Beauty of Flip Flops in the Summer
There are times in this life when gaudy is the way to go: high-end walking or running shoes named after well-known athletes or gorgeous flats from famous European fashion designers both have their place. But if you’re walking down a sandy beach, flats might get ruined. And what if you just want to run out and pick up the mail on a summer afternoon. You don’t want to deal with lacing up your regular shoes just to run in and out of the house, but its sure nice to have something between your feet and the hot pavement. And so the appeal of cheap flip-flops. Purchased at discount and sometimes in bulk by even the wealthiest and pickiest of shoppers, there’s never anything fussy about flip-flops. They’ve gone by other names, from the proper “thong,” – which can obviously create confusion with a very differently positioned article of minimal clothing – to “jandals,” and the somewhat less well-known “pluggers”, and of course “sandals”. In any case, minimalist shoes by any other name still protect the bottom of your feet.
The roots of the flip flops are as old as the creation of the shoe itself and go back literally to the beginning of society. However, it’s popularity in the developed world is a little more recent. Flip-flop resembling shoes called “flip flaps” may have been in use in the United States during the pre-Civil War era, and versions of the simple Japanese flipflop called the Zori were being worn in New Zealand as early as the 1930s. After the end of the war in the Pacific in 1945, thousands more allied servicemen were introduced to the zori concept while stationed in occupied Japan, and the style became more internationally popular.
Still, the modern day foam and rubber design was introduced more than a decade later. In 1957, New Zealander Morris Yock patented the modern design of the shoe which was later marketed in that country as the “Jandal” for “Japanese Sandal”. Though there is an ongoing dispute between Yock’s heirs and those of another
inventor, John Cowie, there was simply no stopping the simple, basic, yet effective design of the modern day thong/flip flop/Jandal. Certainly, as the most inexpensive, casual and open-air footwear there is, its popularity in beach communities, where “no shoes, no shirts, no service” signs are as multitudinous as saltwater, seems to be never-ending.
Today, flip flops come in an enormous of styles aimed at both genders, from the most colorful and outlandish designs imaginable to styles so conservative they almost seem businesslike. There are even dressier flip-flops for women that created a stir some years back when some of the Women’s Lacrosse Team from Northwestern University wore them to the White House. Some found it an insult for the young women to wear such a casual footwear to the home of the U.S. President, but the women countered that they weren’t wearing ordinary flip-flops but dressy sandals that happened to have a thong design. In any case, those wishing to stem the tide of informality that has swept the U.S. over the last several decades are invariably swimming upstream.
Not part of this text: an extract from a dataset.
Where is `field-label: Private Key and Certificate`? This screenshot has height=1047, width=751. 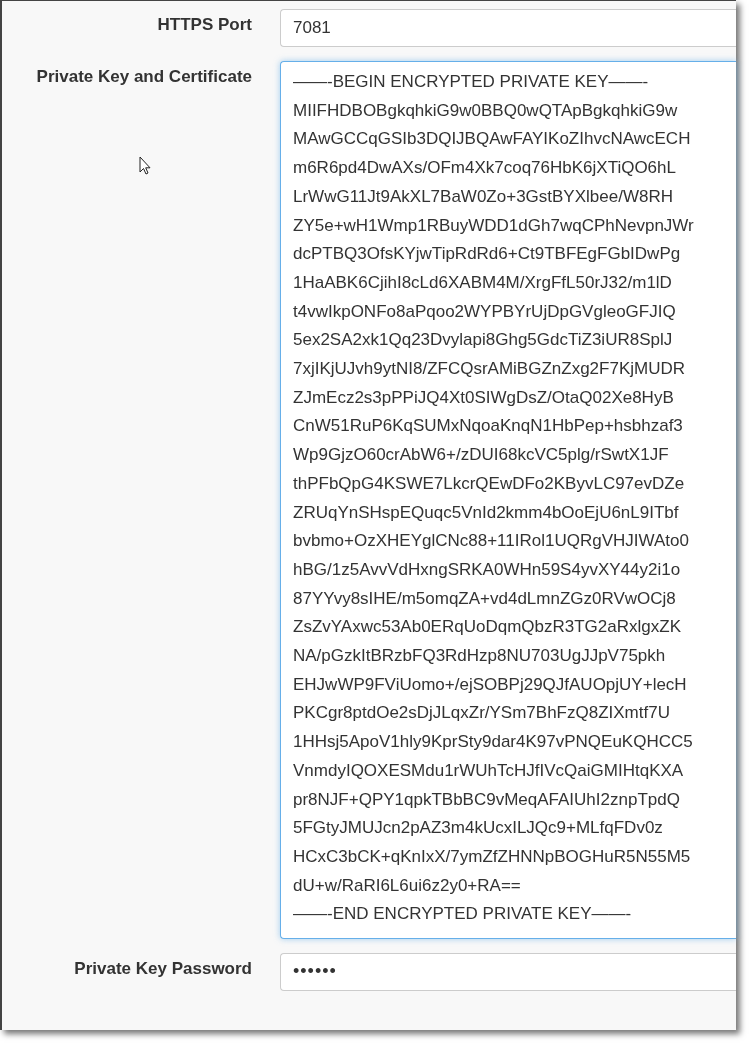 field-label: Private Key and Certificate is located at coordinates (144, 76).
While the President’s flip-flops were not cheap. There is little denying that the best part of these shoes is that they are consummately affordable. The bulk of flip-flops are worn for months at a time, rarely for years — though some folks have been known to keep them together with safety pins and Scotch tape, extending their cheapness well beyond the usual levels. In the end, however, people are looking for comfort and and cheap joy when they buy their flip-flops.